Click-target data
═══

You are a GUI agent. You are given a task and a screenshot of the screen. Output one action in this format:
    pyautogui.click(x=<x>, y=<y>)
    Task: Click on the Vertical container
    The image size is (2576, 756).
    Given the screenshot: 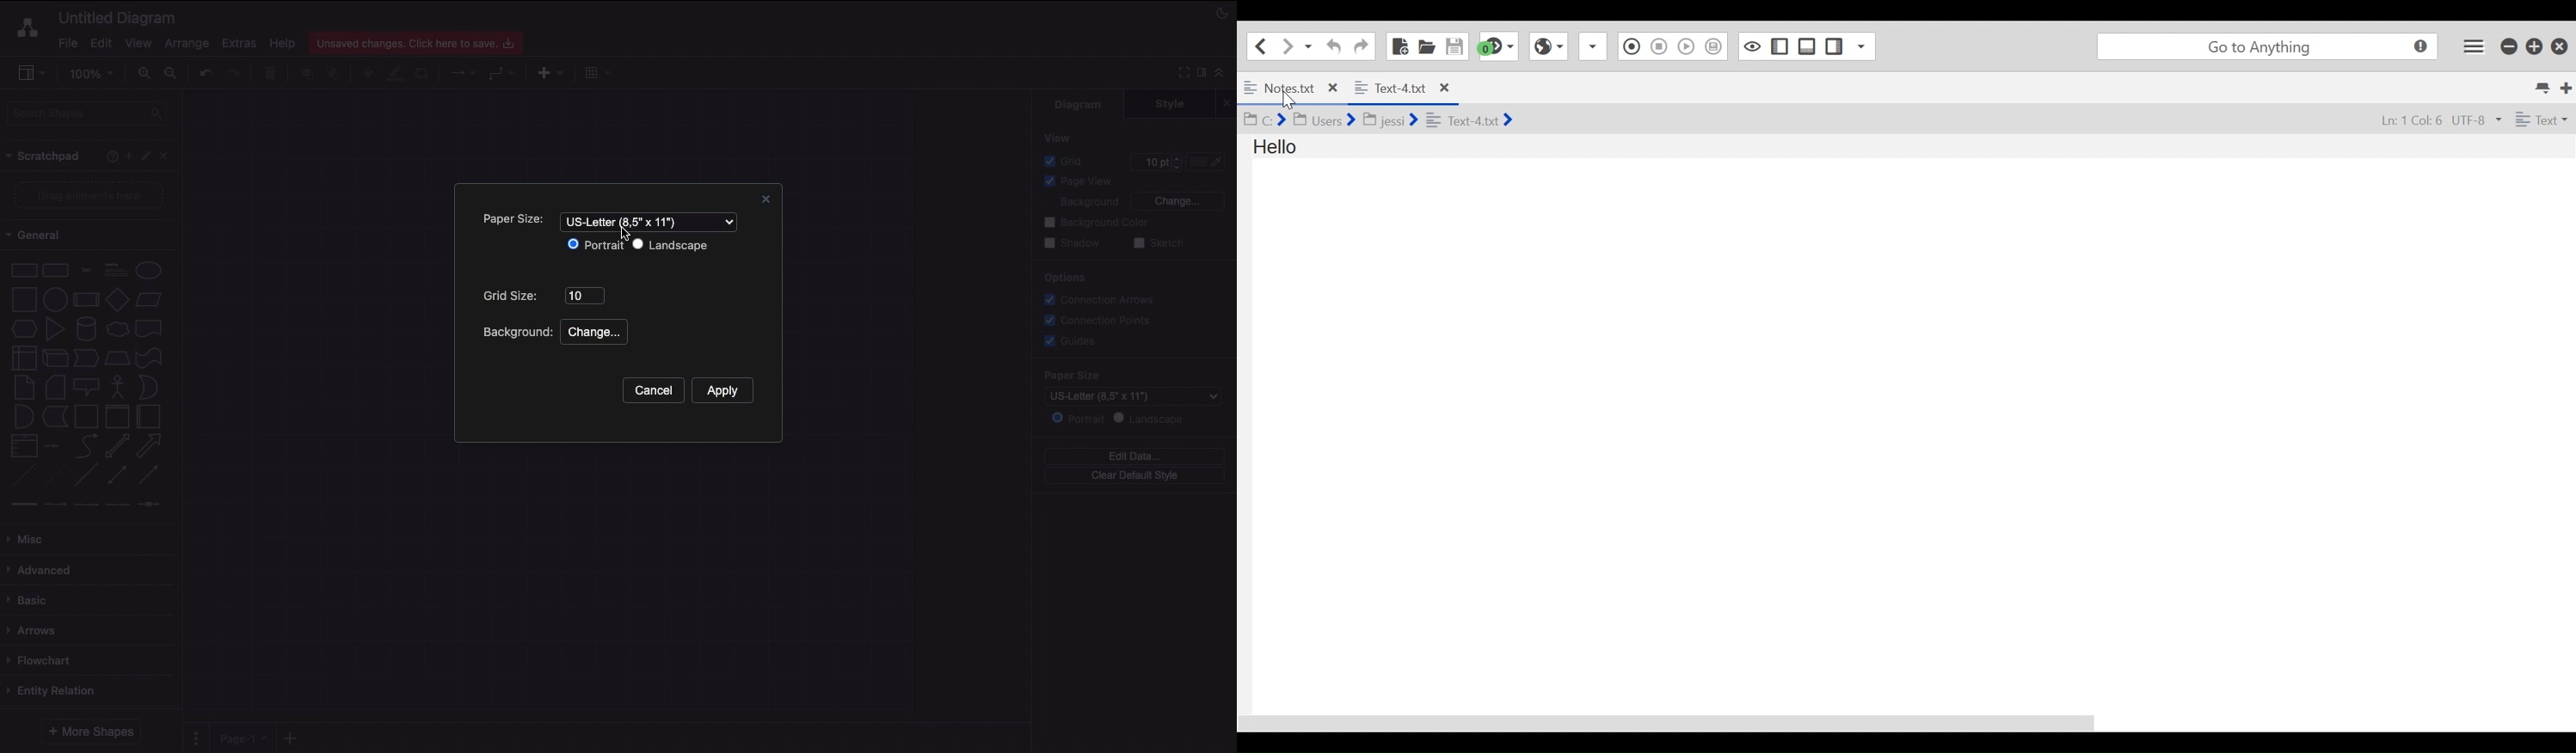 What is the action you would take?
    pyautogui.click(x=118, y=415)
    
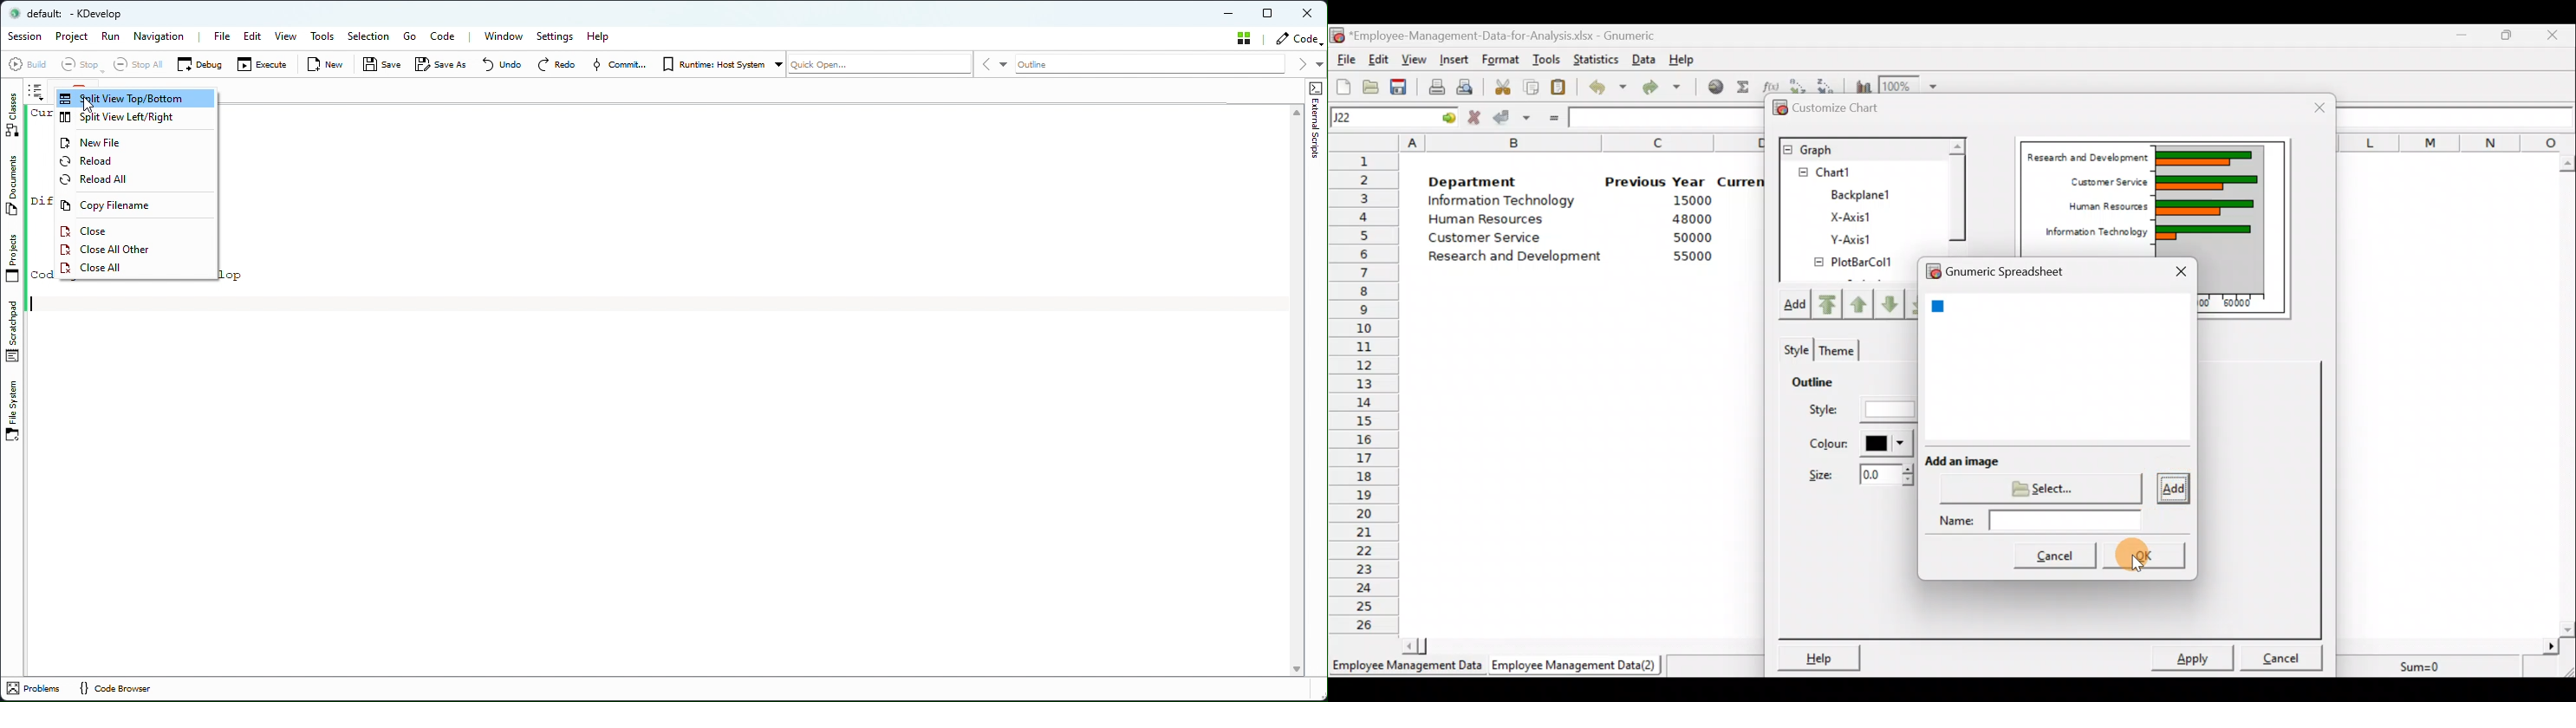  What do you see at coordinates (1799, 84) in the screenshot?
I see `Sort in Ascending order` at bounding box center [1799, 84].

═══

● Task details: Copy the records word for word, beginning with their first line and continuing through the line that contains "The image size is (2576, 756).".

● Exercise output:
You are a GUI agent. You are given a task and a screenshot of the screen. Output one action in this format:
    pyautogui.click(x=<x>, y=<y>)
    Task: Click on the Vertical container
    The image size is (2576, 756).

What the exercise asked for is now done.